## Source data:

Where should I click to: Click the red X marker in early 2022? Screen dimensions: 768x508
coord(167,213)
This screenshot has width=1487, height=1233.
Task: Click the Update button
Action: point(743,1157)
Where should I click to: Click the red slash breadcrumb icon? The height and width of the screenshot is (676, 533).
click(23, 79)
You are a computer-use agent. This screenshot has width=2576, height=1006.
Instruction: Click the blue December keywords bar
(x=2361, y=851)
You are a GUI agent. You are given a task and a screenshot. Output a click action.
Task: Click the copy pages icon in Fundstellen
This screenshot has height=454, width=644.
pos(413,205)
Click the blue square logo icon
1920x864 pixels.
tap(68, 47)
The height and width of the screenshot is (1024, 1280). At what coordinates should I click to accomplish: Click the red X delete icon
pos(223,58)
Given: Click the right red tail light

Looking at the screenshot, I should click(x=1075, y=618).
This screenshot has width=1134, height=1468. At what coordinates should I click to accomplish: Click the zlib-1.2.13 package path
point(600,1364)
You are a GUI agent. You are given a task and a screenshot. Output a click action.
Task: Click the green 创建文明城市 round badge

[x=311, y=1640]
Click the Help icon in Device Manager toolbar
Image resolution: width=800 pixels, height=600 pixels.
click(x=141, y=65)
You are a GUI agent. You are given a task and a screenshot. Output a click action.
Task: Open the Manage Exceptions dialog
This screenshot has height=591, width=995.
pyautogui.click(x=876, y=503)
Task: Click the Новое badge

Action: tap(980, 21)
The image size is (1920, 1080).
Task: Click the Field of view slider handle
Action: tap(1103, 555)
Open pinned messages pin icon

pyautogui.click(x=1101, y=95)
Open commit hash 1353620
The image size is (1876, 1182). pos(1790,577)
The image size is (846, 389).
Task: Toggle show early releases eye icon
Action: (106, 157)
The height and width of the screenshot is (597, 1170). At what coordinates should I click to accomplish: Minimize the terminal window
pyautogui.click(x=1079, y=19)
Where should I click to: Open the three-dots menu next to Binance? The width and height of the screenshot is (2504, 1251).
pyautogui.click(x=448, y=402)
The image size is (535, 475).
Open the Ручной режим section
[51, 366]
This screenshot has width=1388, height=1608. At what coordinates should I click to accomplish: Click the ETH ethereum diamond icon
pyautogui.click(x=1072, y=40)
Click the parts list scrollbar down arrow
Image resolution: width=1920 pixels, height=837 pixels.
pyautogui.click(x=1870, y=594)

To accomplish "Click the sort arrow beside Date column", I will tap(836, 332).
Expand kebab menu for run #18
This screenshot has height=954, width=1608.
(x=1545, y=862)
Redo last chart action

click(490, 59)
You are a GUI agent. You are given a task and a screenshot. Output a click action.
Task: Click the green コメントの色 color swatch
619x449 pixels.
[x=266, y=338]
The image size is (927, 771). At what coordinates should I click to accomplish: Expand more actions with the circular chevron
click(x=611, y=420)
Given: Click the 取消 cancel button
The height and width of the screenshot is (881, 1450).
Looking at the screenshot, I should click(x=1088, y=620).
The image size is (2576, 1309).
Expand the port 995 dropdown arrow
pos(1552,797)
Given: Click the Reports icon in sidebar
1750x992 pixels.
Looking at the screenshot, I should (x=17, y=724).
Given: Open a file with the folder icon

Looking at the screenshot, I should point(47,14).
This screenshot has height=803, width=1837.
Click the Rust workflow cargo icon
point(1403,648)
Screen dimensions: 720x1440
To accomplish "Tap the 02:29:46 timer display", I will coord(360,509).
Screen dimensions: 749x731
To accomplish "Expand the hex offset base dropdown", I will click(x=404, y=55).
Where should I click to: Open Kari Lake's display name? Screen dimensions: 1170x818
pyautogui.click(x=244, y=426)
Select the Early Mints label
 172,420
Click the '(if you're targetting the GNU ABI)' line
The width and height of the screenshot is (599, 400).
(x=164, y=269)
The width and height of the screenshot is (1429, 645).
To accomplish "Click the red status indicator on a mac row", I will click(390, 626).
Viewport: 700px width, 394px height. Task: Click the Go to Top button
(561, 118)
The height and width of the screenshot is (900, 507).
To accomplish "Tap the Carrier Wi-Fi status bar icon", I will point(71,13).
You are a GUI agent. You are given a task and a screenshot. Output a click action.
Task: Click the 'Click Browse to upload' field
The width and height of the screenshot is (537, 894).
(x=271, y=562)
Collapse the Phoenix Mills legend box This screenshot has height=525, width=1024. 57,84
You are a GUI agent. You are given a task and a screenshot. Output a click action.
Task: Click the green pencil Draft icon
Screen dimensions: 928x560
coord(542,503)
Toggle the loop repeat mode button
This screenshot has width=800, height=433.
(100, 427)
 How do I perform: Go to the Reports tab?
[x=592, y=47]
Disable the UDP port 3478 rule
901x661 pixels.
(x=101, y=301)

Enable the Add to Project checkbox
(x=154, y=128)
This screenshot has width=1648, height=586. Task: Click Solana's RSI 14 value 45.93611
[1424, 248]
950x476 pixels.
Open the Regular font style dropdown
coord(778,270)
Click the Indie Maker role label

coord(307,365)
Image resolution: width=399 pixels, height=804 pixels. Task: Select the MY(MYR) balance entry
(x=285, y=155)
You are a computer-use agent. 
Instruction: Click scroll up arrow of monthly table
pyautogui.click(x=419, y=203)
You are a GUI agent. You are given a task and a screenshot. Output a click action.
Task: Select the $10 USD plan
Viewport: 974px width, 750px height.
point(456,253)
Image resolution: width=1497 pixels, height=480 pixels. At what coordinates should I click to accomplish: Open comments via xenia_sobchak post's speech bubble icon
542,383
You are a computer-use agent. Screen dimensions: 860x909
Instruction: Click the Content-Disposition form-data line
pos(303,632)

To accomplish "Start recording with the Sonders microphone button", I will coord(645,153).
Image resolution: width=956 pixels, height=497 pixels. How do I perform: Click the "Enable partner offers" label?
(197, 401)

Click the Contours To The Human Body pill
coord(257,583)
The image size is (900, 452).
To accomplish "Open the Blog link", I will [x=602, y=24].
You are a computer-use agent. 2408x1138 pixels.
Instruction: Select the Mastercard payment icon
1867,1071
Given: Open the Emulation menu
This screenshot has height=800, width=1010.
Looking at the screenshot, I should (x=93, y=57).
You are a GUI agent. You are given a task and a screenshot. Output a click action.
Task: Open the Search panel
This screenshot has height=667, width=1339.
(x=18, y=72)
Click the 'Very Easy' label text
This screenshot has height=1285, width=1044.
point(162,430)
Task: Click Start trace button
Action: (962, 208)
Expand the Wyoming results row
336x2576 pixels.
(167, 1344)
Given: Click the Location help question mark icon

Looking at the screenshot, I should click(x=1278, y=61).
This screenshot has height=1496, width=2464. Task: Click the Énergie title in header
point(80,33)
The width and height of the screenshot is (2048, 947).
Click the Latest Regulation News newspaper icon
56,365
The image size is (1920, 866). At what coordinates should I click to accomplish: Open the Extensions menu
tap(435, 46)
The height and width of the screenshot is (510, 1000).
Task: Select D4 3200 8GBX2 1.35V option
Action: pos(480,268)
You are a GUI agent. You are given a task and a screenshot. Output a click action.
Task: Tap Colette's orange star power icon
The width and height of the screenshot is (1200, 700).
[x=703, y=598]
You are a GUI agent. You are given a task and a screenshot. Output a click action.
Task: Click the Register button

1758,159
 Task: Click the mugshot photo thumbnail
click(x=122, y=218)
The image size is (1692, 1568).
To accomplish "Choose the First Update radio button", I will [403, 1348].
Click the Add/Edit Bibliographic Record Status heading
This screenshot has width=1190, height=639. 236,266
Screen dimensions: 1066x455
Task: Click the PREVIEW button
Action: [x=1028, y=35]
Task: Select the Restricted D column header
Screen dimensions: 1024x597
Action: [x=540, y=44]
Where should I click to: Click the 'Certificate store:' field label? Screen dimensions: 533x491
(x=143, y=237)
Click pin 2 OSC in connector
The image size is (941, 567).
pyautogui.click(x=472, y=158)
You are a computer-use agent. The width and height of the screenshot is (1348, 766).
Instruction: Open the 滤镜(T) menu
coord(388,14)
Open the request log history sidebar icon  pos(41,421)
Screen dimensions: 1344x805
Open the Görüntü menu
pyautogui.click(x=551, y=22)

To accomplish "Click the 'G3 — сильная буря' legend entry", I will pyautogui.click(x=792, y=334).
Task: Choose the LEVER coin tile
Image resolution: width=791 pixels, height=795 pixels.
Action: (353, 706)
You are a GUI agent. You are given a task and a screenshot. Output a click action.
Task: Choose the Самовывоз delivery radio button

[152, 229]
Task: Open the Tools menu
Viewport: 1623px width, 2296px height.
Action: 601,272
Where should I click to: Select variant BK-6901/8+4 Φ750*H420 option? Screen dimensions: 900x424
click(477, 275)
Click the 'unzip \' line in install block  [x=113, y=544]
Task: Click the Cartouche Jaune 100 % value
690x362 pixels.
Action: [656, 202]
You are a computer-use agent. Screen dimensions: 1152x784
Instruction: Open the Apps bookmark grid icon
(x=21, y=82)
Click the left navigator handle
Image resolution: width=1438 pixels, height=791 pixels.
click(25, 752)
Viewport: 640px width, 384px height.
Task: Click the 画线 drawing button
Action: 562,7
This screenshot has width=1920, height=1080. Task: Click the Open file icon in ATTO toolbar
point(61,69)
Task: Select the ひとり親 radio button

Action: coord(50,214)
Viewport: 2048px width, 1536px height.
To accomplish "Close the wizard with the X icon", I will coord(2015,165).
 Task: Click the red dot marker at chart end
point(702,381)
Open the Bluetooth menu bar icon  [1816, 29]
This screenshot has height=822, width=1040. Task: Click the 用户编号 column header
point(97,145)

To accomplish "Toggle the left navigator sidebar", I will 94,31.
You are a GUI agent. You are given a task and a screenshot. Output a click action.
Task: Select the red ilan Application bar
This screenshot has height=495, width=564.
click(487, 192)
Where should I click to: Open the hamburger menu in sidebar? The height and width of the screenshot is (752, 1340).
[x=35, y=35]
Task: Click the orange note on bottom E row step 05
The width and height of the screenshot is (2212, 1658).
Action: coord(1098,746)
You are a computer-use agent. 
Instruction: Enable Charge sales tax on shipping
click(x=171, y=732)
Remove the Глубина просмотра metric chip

## Short exercise:
Repeat the lines of the material starting at the one containing "Click the blue square logo icon" and ending at the one containing "Looking at the screenshot, I should click(x=1075, y=618).", both included.

## Expected output:
Click the blue square logo icon
1920x864 pixels.
tap(68, 47)
The height and width of the screenshot is (1024, 1280). At what coordinates should I click to accomplish: Click the red X delete icon
pos(223,58)
Given: Click the right red tail light

Looking at the screenshot, I should click(x=1075, y=618).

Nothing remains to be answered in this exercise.